Thomas T, St Lambert J H, Dashwood M R, Spyer K M
Autonomic Neuroscience Institute, Royal Free and University College Medical School, Royal Free Campus, London, UK.
Neuroscience. 2000;95(2):513-8. doi: 10.1016/s0306-4522(99)00473-x.
In vitro autoradiography and central microinjections of a P1 adenosine A2a receptor antagonist have been employed to investigate a possible role for centrally located adenosine A2a receptors in modulation of the baroreceptor reflex. In vitro autoradiography using [125I]4-(2-[7-amino-2-[2-furyl][3,2,4]triazolol[2,3-a][1,3,5]tr iazin-5-yl-amino]ethyl)phenol ([125I]ZM241385), the high-affinity adenosine A2a receptor antagonist, revealed a heterogeneous distribution of adenosine A2a binding sites within the lower brainstem of the rat. Image analysis showed high levels of binding in rostral regions of both the nucleus tractus solitarius and the ventrolateral medulla. Intermediate levels of binding were observed in the commissural nucleus tractus solitarius and the dorsal vagal motor nucleus, with low levels of binding in caudal regions of the nucleus tractus solitarius and the ventrolateral medulla, and the hypoglossal nucleus. Unilateral microinjections of unlabelled ZM241385 into the nucleus tractus solitarius had no effect on baseline levels of arterial pressure, heart rate and phrenic nerve activity recorded in anaesthetized, artificially ventilated rats. However, microinjections of ZM241385 reduced the bradycardia evoked by stimulation of the ipsilateral aortic nerve. In contrast, ZM241385 had no effect on the depressor response or the reduction in phrenic nerve activity evoked by aortic nerve stimulation. Our results indicate that adenosine A2a binding sites are located in a number of brainstem regions involved in autonomic function, consistent with the idea that adenosine acts as a neuromodulator of a variety of cardiorespiratory reflexes. Specifically, the data support the hypothesis that adenosine A2a receptors located within the nucleus tractus solitarius are activated during baroreceptor stimulation and have an important modulatory role in the pattern of cardiovascular changes associated with this reflex.

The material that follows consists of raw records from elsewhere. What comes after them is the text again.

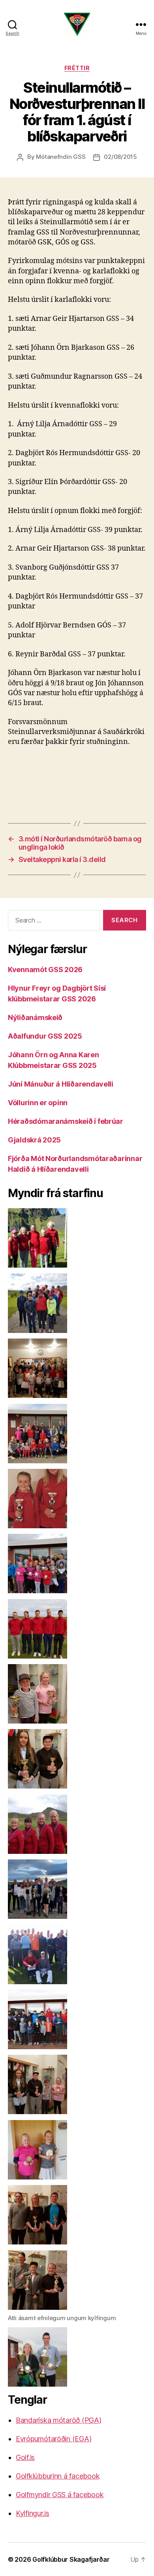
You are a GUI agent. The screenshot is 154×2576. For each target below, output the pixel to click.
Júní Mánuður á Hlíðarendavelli (60, 1084)
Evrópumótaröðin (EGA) (53, 2439)
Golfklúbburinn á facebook (58, 2476)
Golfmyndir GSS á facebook (59, 2494)
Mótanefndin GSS (60, 156)
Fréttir (77, 68)
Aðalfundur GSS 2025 (45, 1036)
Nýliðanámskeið (35, 1017)
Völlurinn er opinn (38, 1102)
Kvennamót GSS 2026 (45, 969)
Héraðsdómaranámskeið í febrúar (65, 1121)
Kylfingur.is (32, 2513)
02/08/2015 (120, 156)
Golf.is (25, 2457)
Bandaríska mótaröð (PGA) (58, 2420)
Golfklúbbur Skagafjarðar (71, 2559)
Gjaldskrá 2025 (34, 1140)
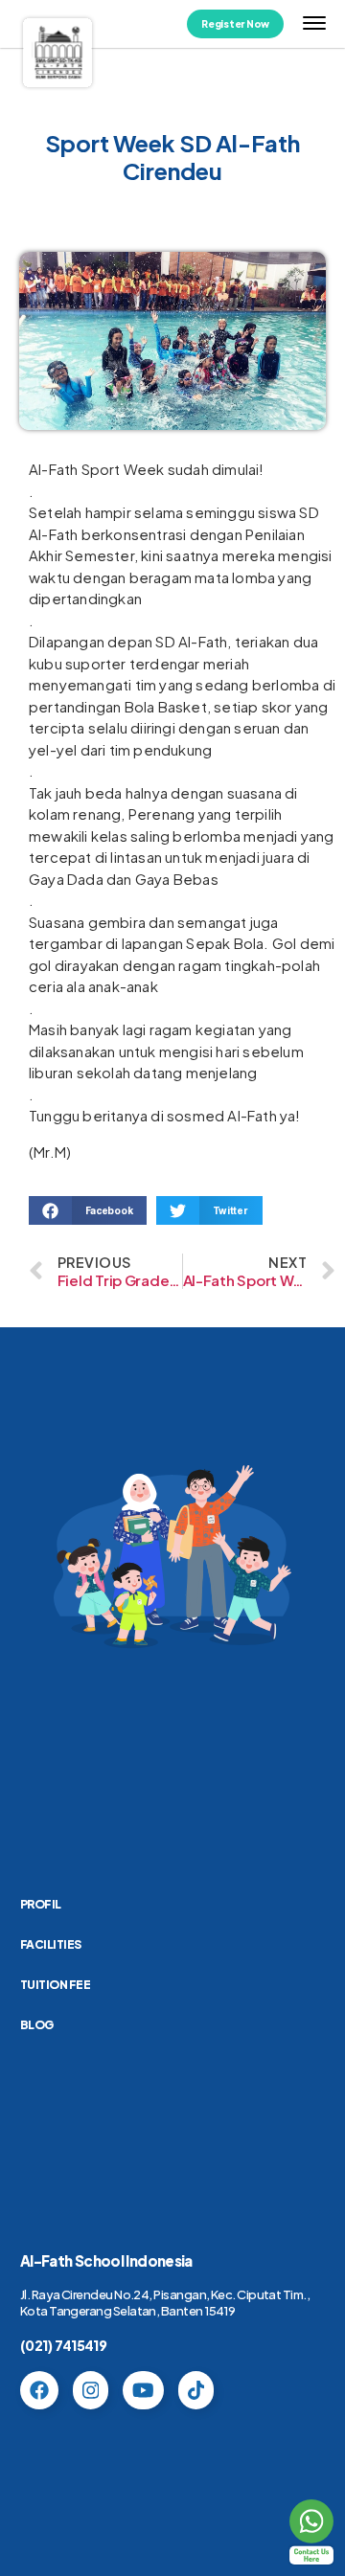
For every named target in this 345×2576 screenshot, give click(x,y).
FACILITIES (50, 1944)
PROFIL (40, 1904)
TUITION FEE (55, 1984)
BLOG (37, 2025)
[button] (88, 1210)
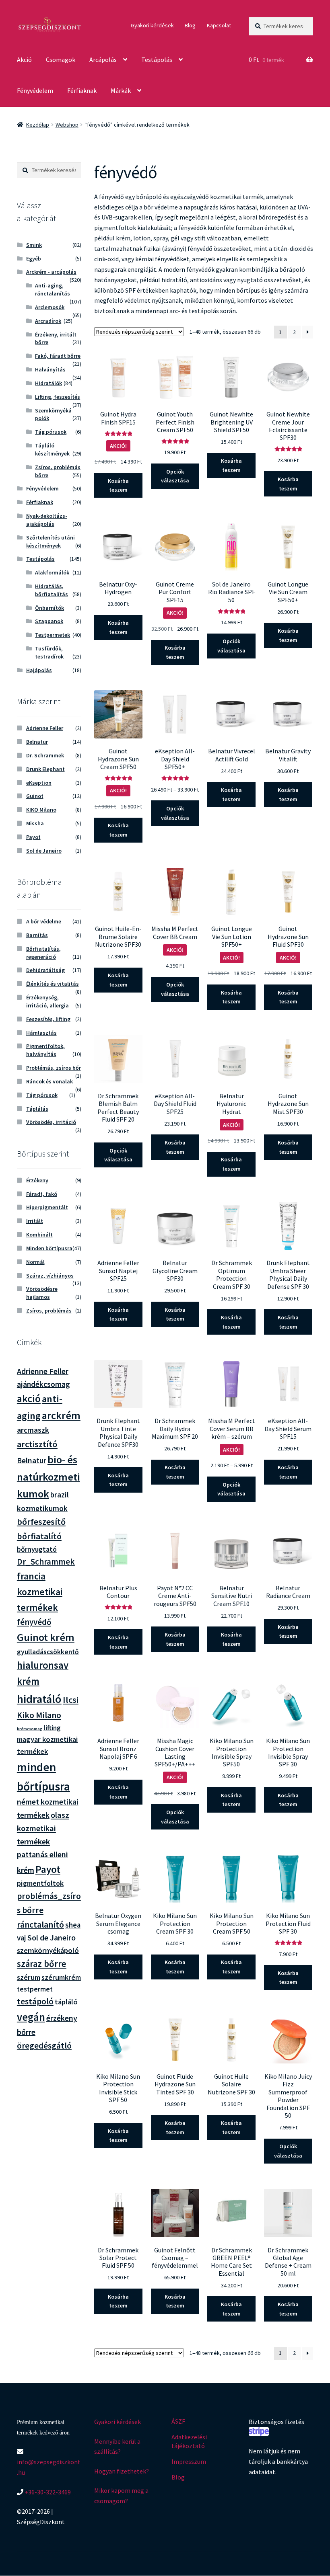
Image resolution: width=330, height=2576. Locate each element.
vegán (31, 2017)
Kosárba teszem (118, 485)
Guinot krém (45, 1637)
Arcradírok (48, 320)
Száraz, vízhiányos (50, 1275)
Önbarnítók (49, 607)
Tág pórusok (50, 431)
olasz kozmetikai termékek (43, 1828)
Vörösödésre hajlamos (42, 1292)
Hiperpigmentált (47, 1207)
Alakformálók (52, 572)
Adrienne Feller (44, 728)
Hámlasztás (41, 1032)
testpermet (35, 1989)
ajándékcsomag (43, 1384)
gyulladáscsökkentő (48, 1651)
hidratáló (39, 1699)
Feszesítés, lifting (48, 1019)
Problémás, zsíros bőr (53, 1067)
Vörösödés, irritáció (51, 1122)
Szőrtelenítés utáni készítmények (50, 541)
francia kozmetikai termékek (39, 1592)
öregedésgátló (44, 2045)
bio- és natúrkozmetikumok (48, 1476)
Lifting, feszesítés (57, 396)
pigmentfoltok (40, 1883)
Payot (33, 837)
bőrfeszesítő (41, 1521)
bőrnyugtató (37, 1549)
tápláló (66, 2001)
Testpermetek (52, 634)
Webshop (67, 124)
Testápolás (156, 59)
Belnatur (37, 741)
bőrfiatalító (39, 1536)
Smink (34, 244)
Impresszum (188, 2461)
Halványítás (50, 369)
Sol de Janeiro (44, 850)
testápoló (35, 2001)
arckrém (61, 1415)
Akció (24, 59)
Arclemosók (49, 307)
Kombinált (39, 1234)
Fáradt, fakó (41, 1194)
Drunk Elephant (45, 769)
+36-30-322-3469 (47, 2492)
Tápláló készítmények (52, 449)
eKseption (39, 782)
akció (29, 1398)
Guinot (34, 796)
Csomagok (60, 59)
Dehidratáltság (45, 970)
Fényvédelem (35, 90)
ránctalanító (40, 1924)
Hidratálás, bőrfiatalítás (51, 590)
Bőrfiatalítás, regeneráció (43, 952)
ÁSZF (178, 2421)
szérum (28, 1977)
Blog (190, 25)
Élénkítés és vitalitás (52, 983)
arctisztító (37, 1444)
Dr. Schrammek (45, 755)
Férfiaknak (82, 90)
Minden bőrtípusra (49, 1248)
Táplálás (37, 1108)
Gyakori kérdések (152, 25)
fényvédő (34, 1621)
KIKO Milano (41, 809)
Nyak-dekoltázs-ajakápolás (46, 519)
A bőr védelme (43, 921)
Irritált (34, 1220)
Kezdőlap (37, 124)
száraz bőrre (41, 1963)
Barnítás (37, 935)
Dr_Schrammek (46, 1561)
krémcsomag (29, 1728)
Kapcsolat (219, 25)
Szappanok (49, 621)
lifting (52, 1727)
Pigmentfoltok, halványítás (45, 1050)
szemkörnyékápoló (48, 1950)
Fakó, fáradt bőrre (57, 355)
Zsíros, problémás (49, 1310)
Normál (35, 1261)
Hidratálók (48, 383)
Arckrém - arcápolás (51, 271)
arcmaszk (33, 1430)
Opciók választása (175, 476)
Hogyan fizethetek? (121, 2471)
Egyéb (33, 258)
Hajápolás (39, 670)
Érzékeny (37, 1180)
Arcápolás (103, 59)
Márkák (121, 90)
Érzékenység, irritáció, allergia (47, 1001)
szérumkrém (61, 1977)
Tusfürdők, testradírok (49, 652)
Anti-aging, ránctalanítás (52, 289)
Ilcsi (70, 1699)
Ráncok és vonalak (49, 1081)
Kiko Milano (39, 1715)
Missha (35, 823)
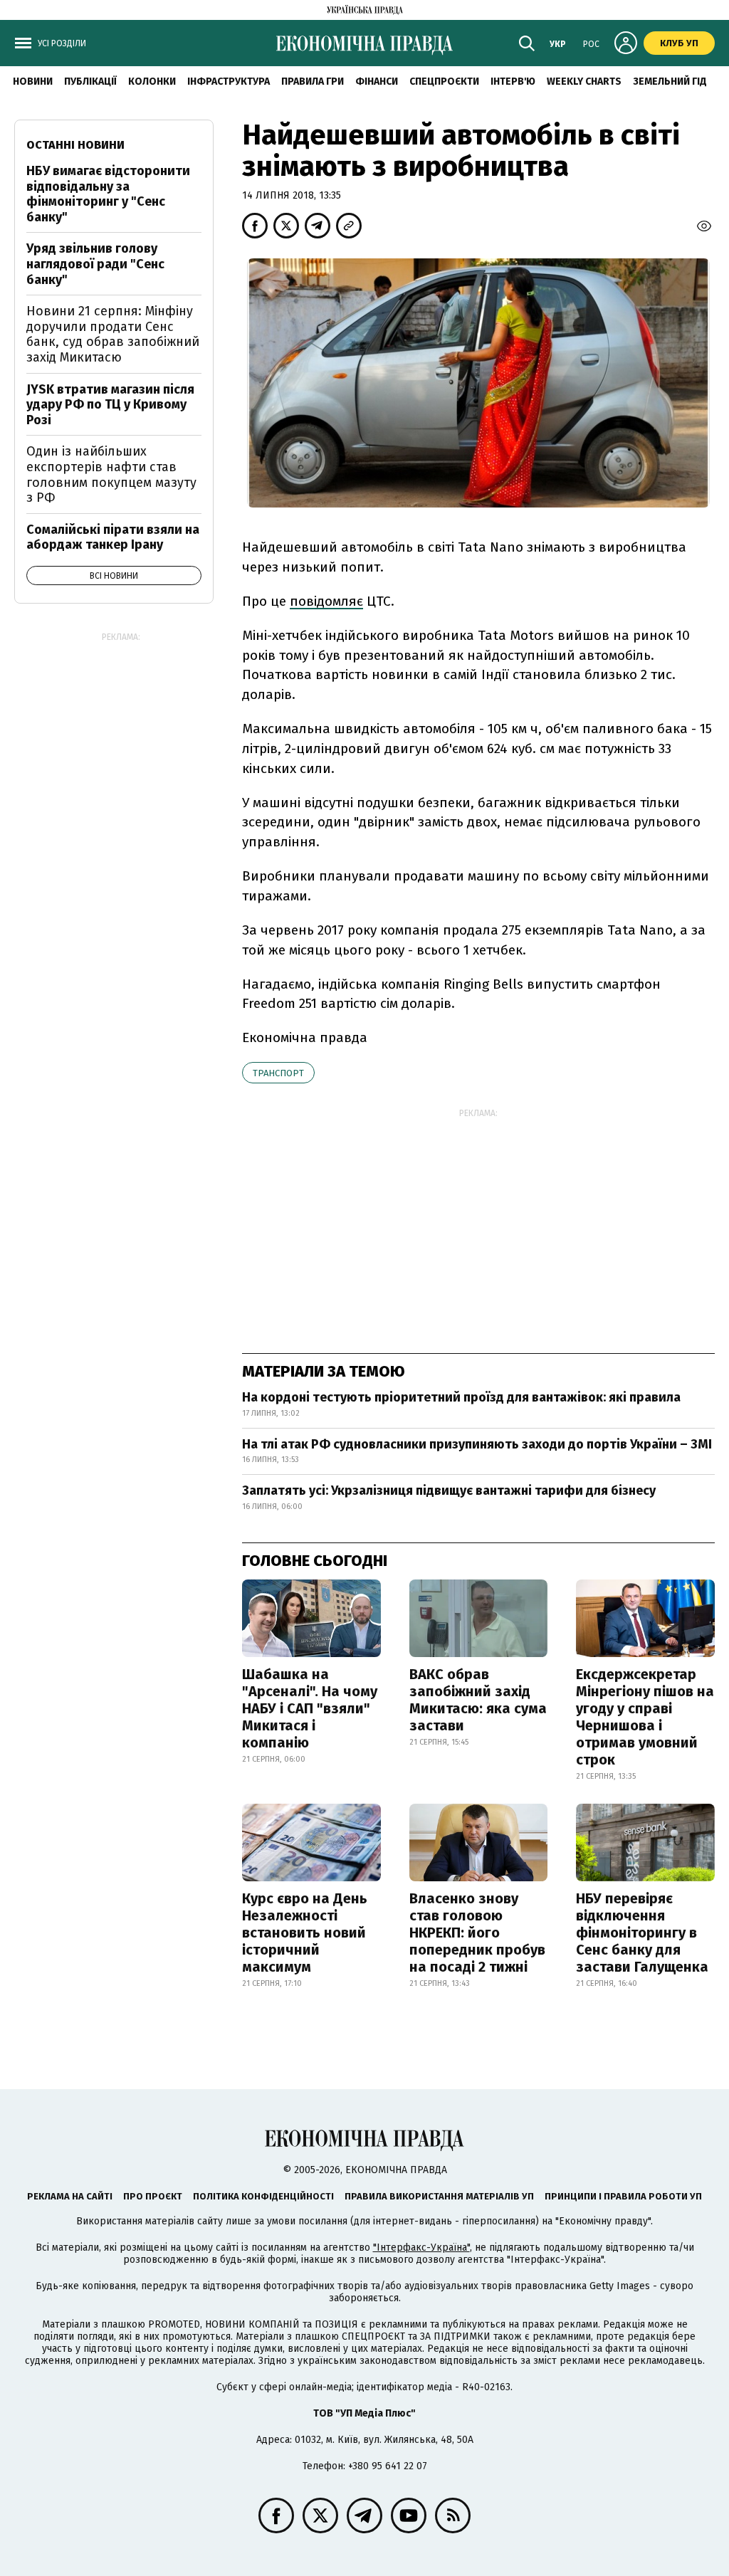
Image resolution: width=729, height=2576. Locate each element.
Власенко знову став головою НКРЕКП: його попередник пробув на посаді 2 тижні (477, 1932)
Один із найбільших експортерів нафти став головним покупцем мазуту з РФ (111, 474)
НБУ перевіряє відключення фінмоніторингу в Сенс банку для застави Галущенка (642, 1932)
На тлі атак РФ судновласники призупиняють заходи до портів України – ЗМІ (477, 1444)
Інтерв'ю (513, 81)
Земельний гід (670, 81)
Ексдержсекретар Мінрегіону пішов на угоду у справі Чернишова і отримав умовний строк (645, 1717)
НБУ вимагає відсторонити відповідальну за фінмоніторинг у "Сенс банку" (108, 194)
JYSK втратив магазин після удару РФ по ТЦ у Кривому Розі (110, 405)
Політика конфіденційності (263, 2196)
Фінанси (376, 81)
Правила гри (312, 81)
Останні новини (75, 145)
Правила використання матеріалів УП (439, 2196)
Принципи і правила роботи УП (623, 2196)
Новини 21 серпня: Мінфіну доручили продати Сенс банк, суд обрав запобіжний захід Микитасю (112, 334)
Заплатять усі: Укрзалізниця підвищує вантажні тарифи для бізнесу (449, 1490)
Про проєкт (152, 2196)
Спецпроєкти (444, 81)
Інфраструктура (228, 81)
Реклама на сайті (69, 2196)
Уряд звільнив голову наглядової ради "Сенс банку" (95, 264)
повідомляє (326, 601)
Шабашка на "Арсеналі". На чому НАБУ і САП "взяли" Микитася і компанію (309, 1708)
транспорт (278, 1073)
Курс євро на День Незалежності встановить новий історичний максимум (304, 1932)
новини (33, 81)
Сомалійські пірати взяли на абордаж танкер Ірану (112, 537)
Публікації (90, 81)
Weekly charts (584, 81)
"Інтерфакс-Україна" (421, 2247)
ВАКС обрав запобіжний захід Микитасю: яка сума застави (478, 1700)
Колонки (152, 81)
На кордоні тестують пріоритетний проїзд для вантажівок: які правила (461, 1397)
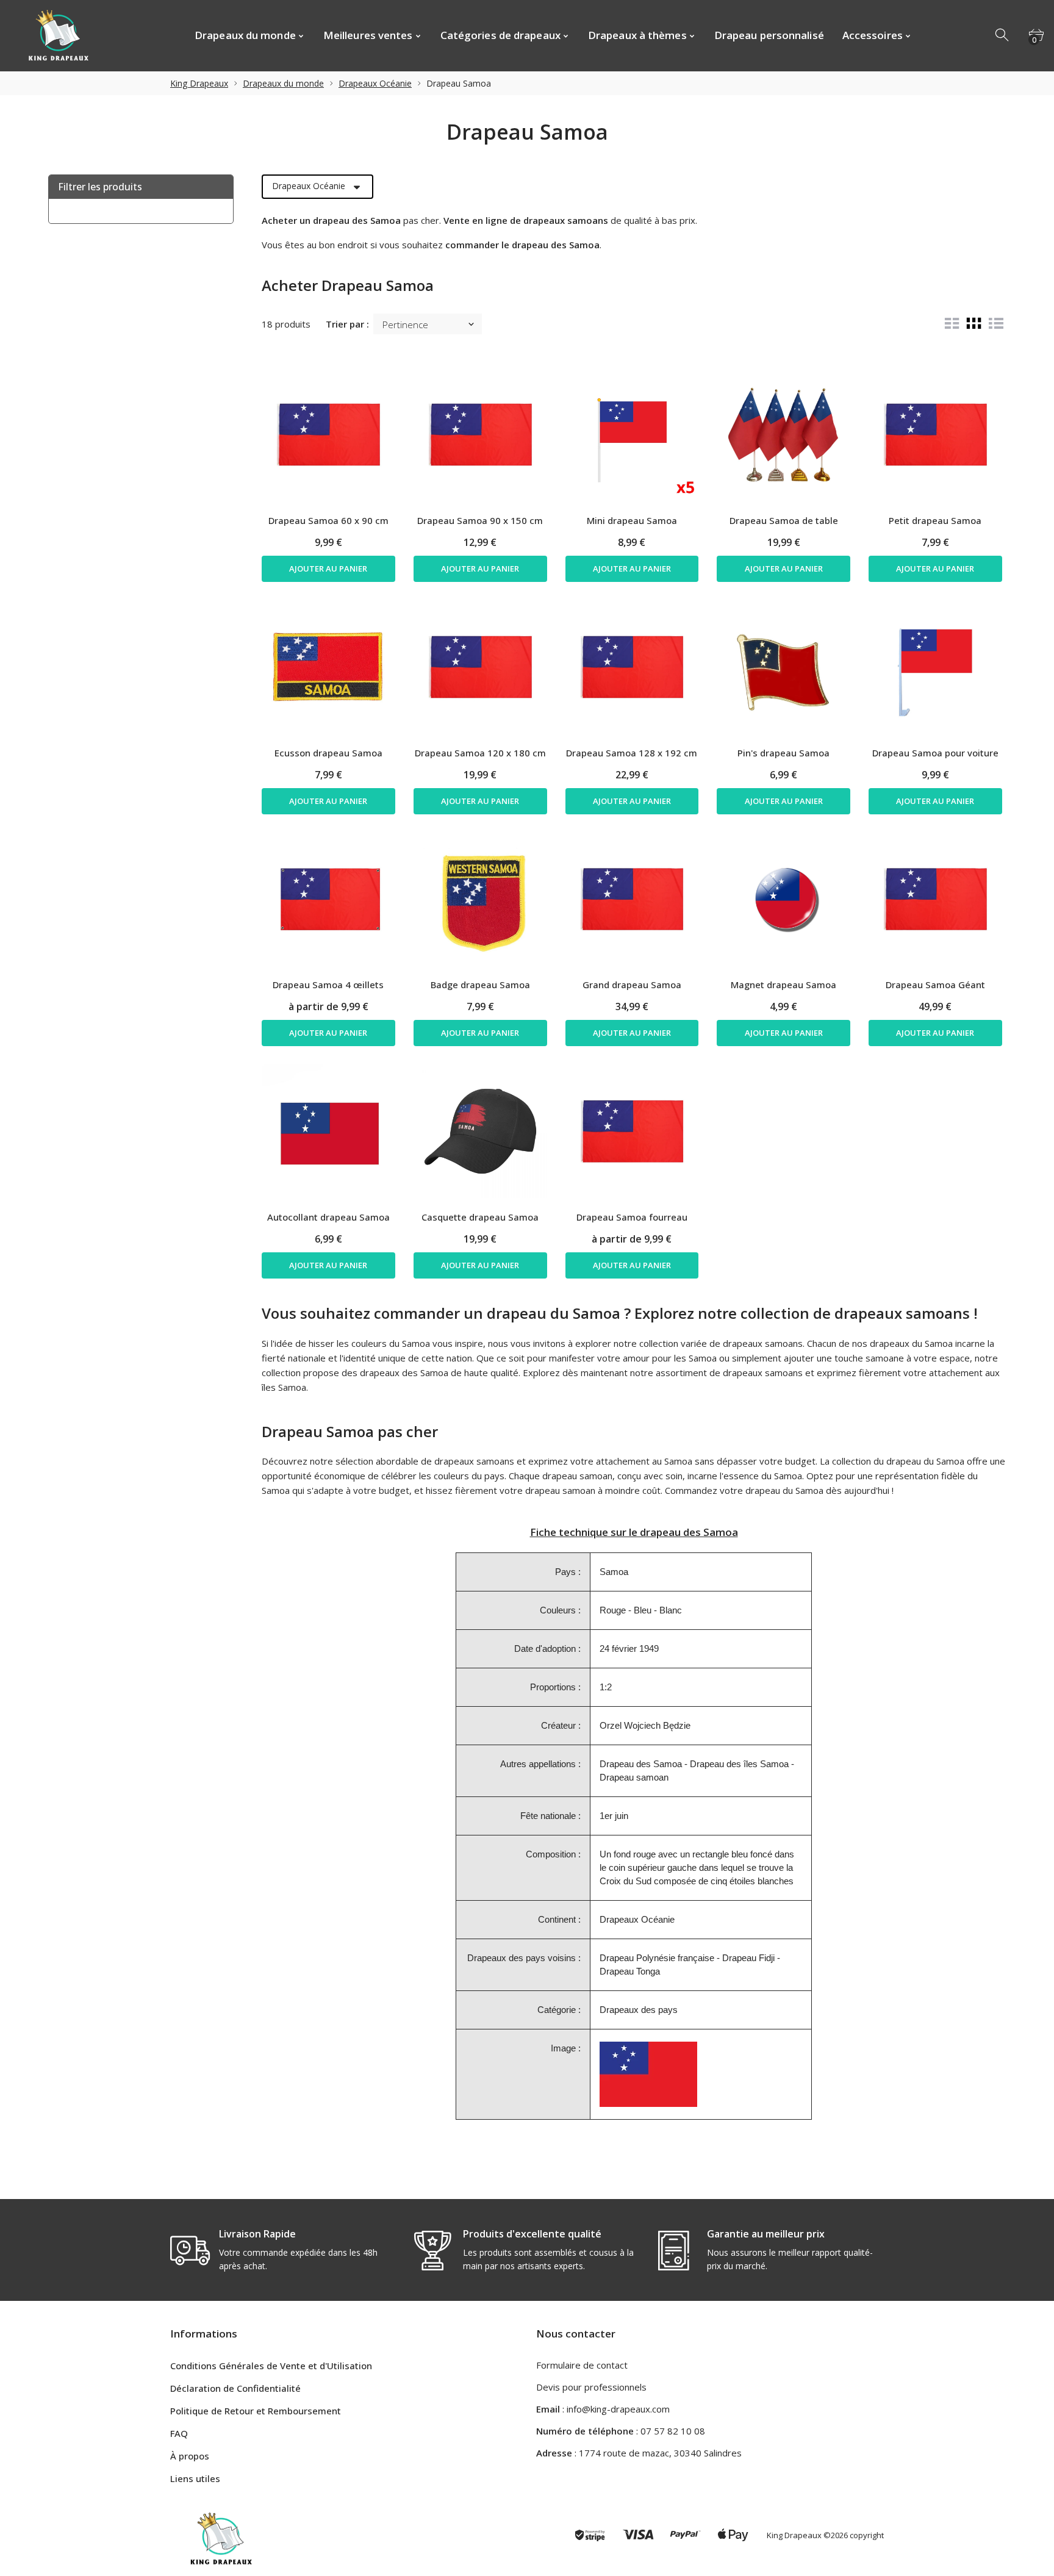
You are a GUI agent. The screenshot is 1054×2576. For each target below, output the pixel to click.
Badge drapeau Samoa (480, 984)
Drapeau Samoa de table (784, 520)
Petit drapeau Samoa (935, 520)
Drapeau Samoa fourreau (631, 1217)
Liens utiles (195, 2478)
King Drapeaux (199, 83)
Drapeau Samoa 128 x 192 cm (631, 753)
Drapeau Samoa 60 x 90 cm (328, 520)
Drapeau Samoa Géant (935, 984)
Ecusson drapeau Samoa (328, 753)
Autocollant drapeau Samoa (328, 1217)
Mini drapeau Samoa (632, 520)
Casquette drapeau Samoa (480, 1217)
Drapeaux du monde (283, 83)
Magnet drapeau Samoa (783, 984)
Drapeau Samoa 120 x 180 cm (480, 753)
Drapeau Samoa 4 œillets (328, 984)
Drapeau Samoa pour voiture (935, 753)
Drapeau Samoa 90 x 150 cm (480, 520)
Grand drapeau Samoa (632, 984)
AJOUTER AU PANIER (328, 568)
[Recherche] (1002, 35)
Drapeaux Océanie (375, 83)
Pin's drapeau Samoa (783, 753)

已采用体外放射自显影术及向中枢微量注射P1腺苷A2a受体拮抗剂,以研究位于中枢的腺苷A2a受体在压力感受器反射调节中可能发挥的作用。使用高亲和力腺苷A2a受体拮抗剂[125I]4-(2-[7-氨基-2-[2-呋喃基][3,2,4]三唑并[2,3-a][1,3,5]三嗪-5-基-氨基]乙基)苯酚([125I]ZM241385)进行的体外放射自显影显示,大鼠延髓下部腺苷A2a结合位点分布不均。图像分析表明,孤束核和延髓腹外侧的嘴侧区域结合水平较高。在孤束核连合核和迷走神经背运动核中观察到中等结合水平,而在孤束核和延髓腹外侧的尾侧区域以及舌下神经核中结合水平较低。向孤束核单侧微量注射未标记的ZM241385对麻醉、人工通气大鼠记录的动脉压、心率和膈神经活动的基线水平没有影响。然而,注射ZM241385可减轻同侧主动脉神经刺激诱发的心动过缓。相比之下,ZM241385对主动脉神经刺激诱发的降压反应或膈神经活动降低没有影响。我们的结果表明,腺苷A2a结合位点位于多个参与自主功能的脑干区域,这与腺苷作为多种心肺反射的神经调节剂的观点一致。具体而言,数据支持以下假设:在压力感受器刺激期间,位于孤束核内的腺苷A2a受体被激活,并在与该反射相关的心血管变化模式中发挥重要的调节作用。